[Stored data entries]

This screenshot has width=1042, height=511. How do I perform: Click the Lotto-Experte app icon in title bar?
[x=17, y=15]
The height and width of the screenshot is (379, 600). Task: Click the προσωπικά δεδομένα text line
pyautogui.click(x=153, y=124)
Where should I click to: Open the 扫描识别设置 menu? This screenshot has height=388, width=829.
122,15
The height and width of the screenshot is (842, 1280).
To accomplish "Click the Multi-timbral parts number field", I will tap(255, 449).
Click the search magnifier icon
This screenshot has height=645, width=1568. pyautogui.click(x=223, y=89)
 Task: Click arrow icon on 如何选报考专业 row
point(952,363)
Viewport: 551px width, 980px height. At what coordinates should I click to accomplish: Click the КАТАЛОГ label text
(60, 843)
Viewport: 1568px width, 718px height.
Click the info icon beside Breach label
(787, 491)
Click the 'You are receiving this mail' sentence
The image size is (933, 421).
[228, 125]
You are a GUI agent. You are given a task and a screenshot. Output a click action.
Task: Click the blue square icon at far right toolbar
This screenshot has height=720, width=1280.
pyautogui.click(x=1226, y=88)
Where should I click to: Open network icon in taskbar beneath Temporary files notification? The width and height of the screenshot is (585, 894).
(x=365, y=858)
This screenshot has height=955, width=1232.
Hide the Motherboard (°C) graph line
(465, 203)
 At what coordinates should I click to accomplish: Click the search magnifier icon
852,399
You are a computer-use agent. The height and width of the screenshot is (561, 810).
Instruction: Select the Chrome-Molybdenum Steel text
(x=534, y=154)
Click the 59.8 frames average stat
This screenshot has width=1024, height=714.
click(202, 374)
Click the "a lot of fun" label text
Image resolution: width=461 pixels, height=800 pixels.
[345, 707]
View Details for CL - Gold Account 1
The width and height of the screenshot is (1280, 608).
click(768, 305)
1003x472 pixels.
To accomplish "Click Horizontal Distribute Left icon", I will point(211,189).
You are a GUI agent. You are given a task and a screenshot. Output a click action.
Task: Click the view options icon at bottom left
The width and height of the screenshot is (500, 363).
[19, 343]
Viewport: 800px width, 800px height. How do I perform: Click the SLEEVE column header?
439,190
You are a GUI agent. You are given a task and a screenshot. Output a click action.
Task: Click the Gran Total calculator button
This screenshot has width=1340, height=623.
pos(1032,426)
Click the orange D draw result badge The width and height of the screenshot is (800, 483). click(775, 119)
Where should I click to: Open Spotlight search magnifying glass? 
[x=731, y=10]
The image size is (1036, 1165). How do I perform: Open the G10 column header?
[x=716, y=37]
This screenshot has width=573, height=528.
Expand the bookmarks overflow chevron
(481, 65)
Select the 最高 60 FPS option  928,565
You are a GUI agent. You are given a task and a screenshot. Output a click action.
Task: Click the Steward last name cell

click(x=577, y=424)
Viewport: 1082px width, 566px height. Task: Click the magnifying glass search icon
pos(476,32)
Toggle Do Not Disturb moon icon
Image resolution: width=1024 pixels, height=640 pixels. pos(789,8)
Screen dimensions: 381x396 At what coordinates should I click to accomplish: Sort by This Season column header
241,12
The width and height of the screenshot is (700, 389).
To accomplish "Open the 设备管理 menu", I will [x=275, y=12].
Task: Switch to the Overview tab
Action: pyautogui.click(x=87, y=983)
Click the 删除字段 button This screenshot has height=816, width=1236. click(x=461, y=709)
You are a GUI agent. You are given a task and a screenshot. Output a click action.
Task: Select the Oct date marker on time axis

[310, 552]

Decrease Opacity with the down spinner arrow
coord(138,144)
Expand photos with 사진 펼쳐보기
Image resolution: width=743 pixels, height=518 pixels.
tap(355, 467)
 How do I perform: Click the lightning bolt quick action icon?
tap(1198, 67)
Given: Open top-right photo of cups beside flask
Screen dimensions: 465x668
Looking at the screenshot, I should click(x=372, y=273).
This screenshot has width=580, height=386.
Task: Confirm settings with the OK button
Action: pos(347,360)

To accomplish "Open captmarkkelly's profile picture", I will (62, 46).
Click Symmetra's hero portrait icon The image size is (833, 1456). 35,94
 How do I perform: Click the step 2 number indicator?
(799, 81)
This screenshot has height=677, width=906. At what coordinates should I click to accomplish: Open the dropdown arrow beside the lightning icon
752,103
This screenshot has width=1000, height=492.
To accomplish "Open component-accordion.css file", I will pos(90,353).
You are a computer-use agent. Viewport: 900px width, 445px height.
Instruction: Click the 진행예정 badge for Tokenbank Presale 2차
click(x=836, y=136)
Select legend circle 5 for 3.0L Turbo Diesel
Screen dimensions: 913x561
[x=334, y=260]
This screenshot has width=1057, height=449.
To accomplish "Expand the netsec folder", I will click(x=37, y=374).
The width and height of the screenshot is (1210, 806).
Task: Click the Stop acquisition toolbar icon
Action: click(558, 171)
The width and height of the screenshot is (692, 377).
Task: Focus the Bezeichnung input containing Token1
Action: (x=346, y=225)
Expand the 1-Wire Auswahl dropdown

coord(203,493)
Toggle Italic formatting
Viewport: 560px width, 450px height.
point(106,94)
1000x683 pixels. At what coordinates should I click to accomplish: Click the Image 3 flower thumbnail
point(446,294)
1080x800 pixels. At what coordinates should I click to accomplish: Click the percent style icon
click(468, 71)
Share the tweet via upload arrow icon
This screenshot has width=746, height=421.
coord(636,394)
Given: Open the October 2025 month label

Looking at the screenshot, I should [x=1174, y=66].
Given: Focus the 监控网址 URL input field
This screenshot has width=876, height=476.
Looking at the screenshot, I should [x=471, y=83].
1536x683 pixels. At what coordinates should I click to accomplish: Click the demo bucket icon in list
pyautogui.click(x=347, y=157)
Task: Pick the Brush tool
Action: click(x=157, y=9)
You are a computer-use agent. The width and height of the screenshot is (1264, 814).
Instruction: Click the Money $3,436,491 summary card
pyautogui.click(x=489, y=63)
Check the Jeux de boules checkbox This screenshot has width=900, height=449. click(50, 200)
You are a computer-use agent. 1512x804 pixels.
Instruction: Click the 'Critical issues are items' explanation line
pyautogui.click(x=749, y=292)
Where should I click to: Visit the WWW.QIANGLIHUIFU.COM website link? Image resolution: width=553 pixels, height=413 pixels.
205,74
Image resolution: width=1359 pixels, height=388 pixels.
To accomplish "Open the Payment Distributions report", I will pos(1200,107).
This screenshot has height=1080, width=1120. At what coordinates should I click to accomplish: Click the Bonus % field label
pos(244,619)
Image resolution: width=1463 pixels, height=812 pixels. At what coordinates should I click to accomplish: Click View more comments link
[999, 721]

- INSTRUCTIONS TO FOLLOW
Your job is to reproduce the data in full, with every line intact.

- SOLVED EXERCISE
This screenshot has width=1042, height=511. How do I perform: Click the Lotto-Experte app icon in title bar?
[x=17, y=15]
The height and width of the screenshot is (379, 600). Task: Click the προσωπικά δεδομένα text line
pyautogui.click(x=153, y=124)
Where should I click to: Open the 扫描识别设置 menu? This screenshot has height=388, width=829.
122,15
The height and width of the screenshot is (842, 1280).
To accomplish "Click the Multi-timbral parts number field", I will tap(255, 449).
Click the search magnifier icon
This screenshot has height=645, width=1568. pyautogui.click(x=223, y=89)
 Task: Click arrow icon on 如何选报考专业 row
point(952,363)
Viewport: 551px width, 980px height. At what coordinates should I click to accomplish: Click the КАТАЛОГ label text
(60, 843)
Viewport: 1568px width, 718px height.
Click the info icon beside Breach label
(787, 491)
Click the 'You are receiving this mail' sentence
The image size is (933, 421).
[228, 125]
You are a GUI agent. You are given a task and a screenshot. Output a click action.
Task: Click the blue square icon at far right toolbar
This screenshot has height=720, width=1280.
pyautogui.click(x=1226, y=88)
Where should I click to: Open network icon in taskbar beneath Temporary files notification? The width and height of the screenshot is (585, 894).
(x=365, y=858)
This screenshot has height=955, width=1232.
Hide the Motherboard (°C) graph line
(465, 203)
 At what coordinates should I click to accomplish: Click the search magnifier icon
852,399
You are a computer-use agent. The height and width of the screenshot is (561, 810).
Instruction: Select the Chrome-Molybdenum Steel text
(x=534, y=154)
Click the 59.8 frames average stat
This screenshot has width=1024, height=714.
click(202, 374)
Click the "a lot of fun" label text
Image resolution: width=461 pixels, height=800 pixels.
[345, 707]
View Details for CL - Gold Account 1
The width and height of the screenshot is (1280, 608).
click(768, 305)
1003x472 pixels.
To accomplish "Click Horizontal Distribute Left icon", I will point(211,189).
You are a GUI agent. You are given a task and a screenshot. Output a click action.
Task: Click the view options icon at bottom left
The width and height of the screenshot is (500, 363).
[19, 343]
Viewport: 800px width, 800px height. How do I perform: Click the SLEEVE column header?
439,190
You are a GUI agent. You are given a task and a screenshot. Output a click action.
Task: Click the Gran Total calculator button
This screenshot has width=1340, height=623.
pos(1032,426)
Click the orange D draw result badge The width and height of the screenshot is (800, 483). click(775, 119)
Where should I click to: Open Spotlight search magnifying glass? 
[x=731, y=10]
The image size is (1036, 1165). How do I perform: Open the G10 column header?
[x=716, y=37]
This screenshot has width=573, height=528.
Expand the bookmarks overflow chevron
(481, 65)
Select the 最高 60 FPS option  928,565
You are a GUI agent. You are given a task and a screenshot. Output a click action.
Task: Click the Steward last name cell

click(x=577, y=424)
Viewport: 1082px width, 566px height. Task: Click the magnifying glass search icon
pos(476,32)
Toggle Do Not Disturb moon icon
Image resolution: width=1024 pixels, height=640 pixels. pos(789,8)
Screen dimensions: 381x396 At what coordinates should I click to accomplish: Sort by This Season column header
241,12
The width and height of the screenshot is (700, 389).
To accomplish "Open the 设备管理 menu", I will [x=275, y=12].
Task: Switch to the Overview tab
Action: pyautogui.click(x=87, y=983)
Click the 删除字段 button This screenshot has height=816, width=1236. click(x=461, y=709)
You are a GUI agent. You are given a task and a screenshot. Output a click action.
Task: Select the Oct date marker on time axis

[310, 552]

Decrease Opacity with the down spinner arrow
coord(138,144)
Expand photos with 사진 펼쳐보기
Image resolution: width=743 pixels, height=518 pixels.
tap(355, 467)
 How do I perform: Click the lightning bolt quick action icon?
tap(1198, 67)
Given: Open top-right photo of cups beside flask
Screen dimensions: 465x668
Looking at the screenshot, I should click(x=372, y=273).
This screenshot has width=580, height=386.
Task: Confirm settings with the OK button
Action: pos(347,360)

To accomplish "Open captmarkkelly's profile picture", I will (62, 46).
Click Symmetra's hero portrait icon The image size is (833, 1456). 35,94
 How do I perform: Click the step 2 number indicator?
(799, 81)
This screenshot has height=677, width=906. At what coordinates should I click to accomplish: Open the dropdown arrow beside the lightning icon
752,103
This screenshot has width=1000, height=492.
To accomplish "Open component-accordion.css file", I will pos(90,353).
You are a computer-use agent. Viewport: 900px width, 445px height.
Instruction: Click the 진행예정 badge for Tokenbank Presale 2차
click(x=836, y=136)
Select legend circle 5 for 3.0L Turbo Diesel
Screen dimensions: 913x561
[x=334, y=260]
This screenshot has width=1057, height=449.
To accomplish "Expand the netsec folder", I will click(x=37, y=374).
The width and height of the screenshot is (1210, 806).
Task: Click the Stop acquisition toolbar icon
Action: click(558, 171)
The width and height of the screenshot is (692, 377).
Task: Focus the Bezeichnung input containing Token1
Action: (x=346, y=225)
Expand the 1-Wire Auswahl dropdown

coord(203,493)
Toggle Italic formatting
Viewport: 560px width, 450px height.
point(106,94)
1000x683 pixels. At what coordinates should I click to accomplish: Click the Image 3 flower thumbnail
point(446,294)
1080x800 pixels. At what coordinates should I click to accomplish: Click the percent style icon
click(468, 71)
Share the tweet via upload arrow icon
This screenshot has width=746, height=421.
coord(636,394)
Given: Open the October 2025 month label

Looking at the screenshot, I should [x=1174, y=66].
Given: Focus the 监控网址 URL input field
This screenshot has width=876, height=476.
Looking at the screenshot, I should [x=471, y=83].
1536x683 pixels. At what coordinates should I click to accomplish: Click the demo bucket icon in list
pyautogui.click(x=347, y=157)
Task: Pick the Brush tool
Action: click(x=157, y=9)
You are a computer-use agent. The width and height of the screenshot is (1264, 814).
Instruction: Click the Money $3,436,491 summary card
pyautogui.click(x=489, y=63)
Check the Jeux de boules checkbox This screenshot has width=900, height=449. click(50, 200)
You are a computer-use agent. 1512x804 pixels.
Instruction: Click the 'Critical issues are items' explanation line
pyautogui.click(x=749, y=292)
Where should I click to: Visit the WWW.QIANGLIHUIFU.COM website link? Image resolution: width=553 pixels, height=413 pixels.
205,74
Image resolution: width=1359 pixels, height=388 pixels.
To accomplish "Open the Payment Distributions report", I will pos(1200,107).
This screenshot has height=1080, width=1120. At what coordinates should I click to accomplish: Click the Bonus % field label
pos(244,619)
Image resolution: width=1463 pixels, height=812 pixels. At what coordinates should I click to accomplish: Click View more comments link
[999, 721]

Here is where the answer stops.